In the three years since Kathleen Mazzarella became chair, president and CEO at Graybar, succession planning has become a year-round review by senior management of all leaders of high potential. It culminates in a meeting of the company officers, who identify individuals ‘who can ascend the ranks,’ says Geekie. Even in evaluating board members – all of whom are internal – the intent is to elect directors who could potentially take on CEO responsibilities.
Graybar’s board and senior management have listened to the debate within governance circles about the value of having outside advisers and independent directors, but so far haven’t opted to do that. To avoid becoming insular, however, board members are urged to join other boards – corporate, not-for-profit or community – and to continue their education to ensure ‘we stay current on best practices,’ says Geekie. Five of its nine directors serve on at least one other board.
Once a year, the board reviews the latest thinking about best practices by ISS, Korn Ferry and other advisers. ‘We evaluate ourselves against that and then, roughly every other year, I’ll make a presentation to the board about what’s going on and we think.
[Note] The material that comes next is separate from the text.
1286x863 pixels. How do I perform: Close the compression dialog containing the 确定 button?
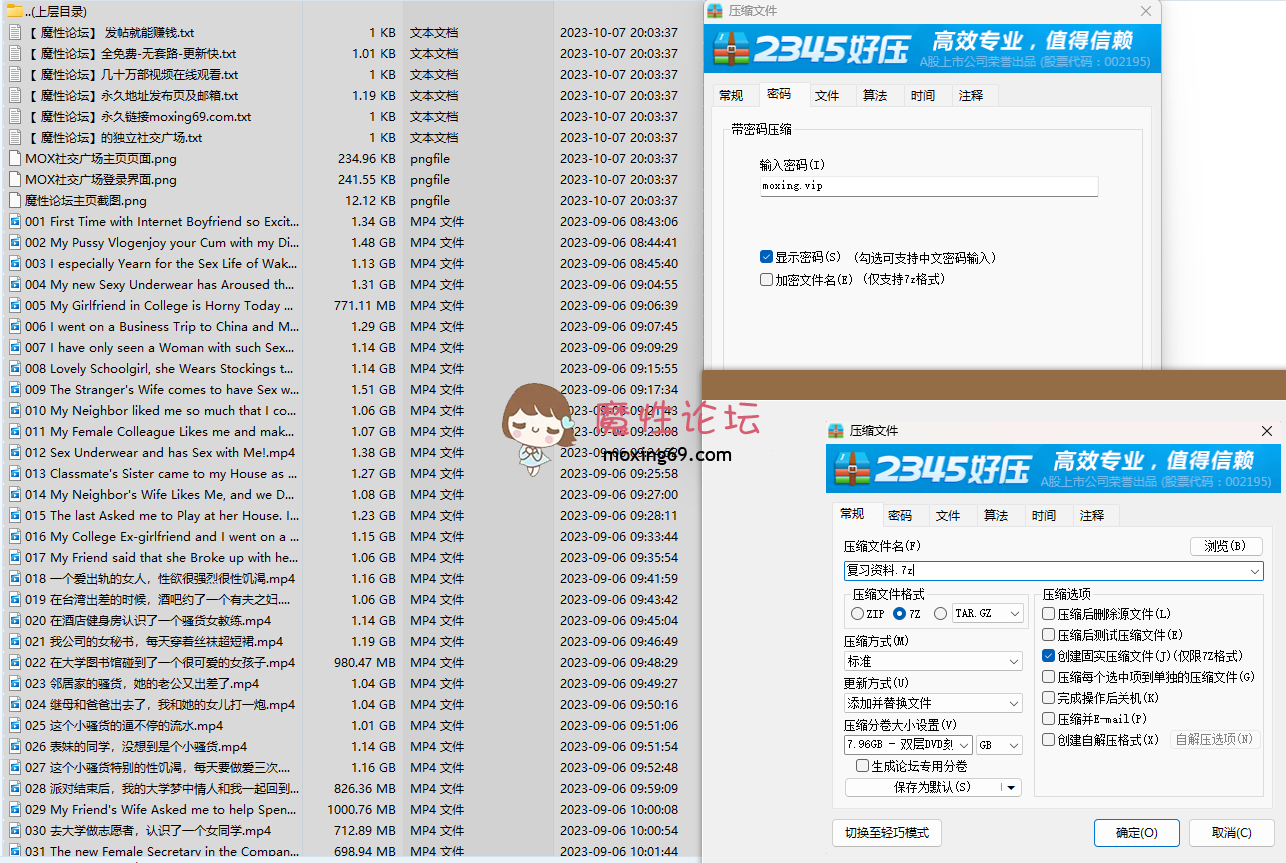[1266, 431]
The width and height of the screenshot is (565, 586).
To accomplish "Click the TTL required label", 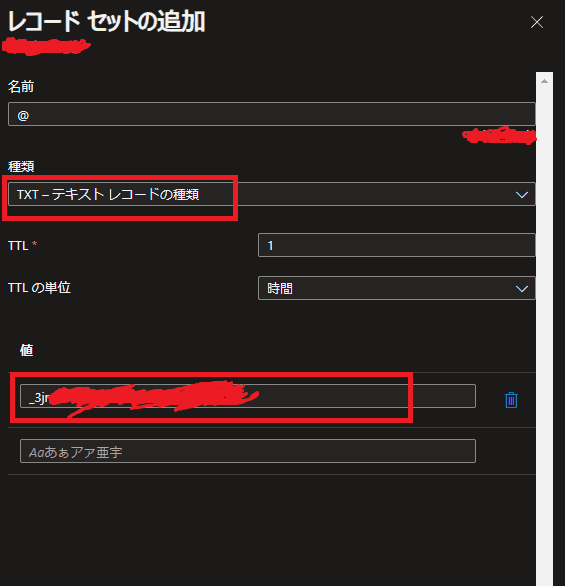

Then we discuss whether we want to adopt any of these things,’ Geekie says.
Graybar is required to file quarterly financial statements with the SEC as it has about 6,000 shareholders – all either current or retired employees – which exceeds the threshold above which public reporting is required. ‘Arguably, we wouldn’t need a disclosure committee, but we have one,’ says Geekie. It meets about eight times a year, and representatives from all key departments have a seat at the table ‘to make sure we’re getting the right information out to our fellow shareholders.
‘The benefit of attending to the best practices of corporate governance is the discipline it requires and instills to run your organization with great efficiency and with the best interests of the appropriate constituencies in mind. And it should be for the long term. If things begin to get soft, [such discipline] helps you understand how you should change to make sure you handle the downturns appropriately.’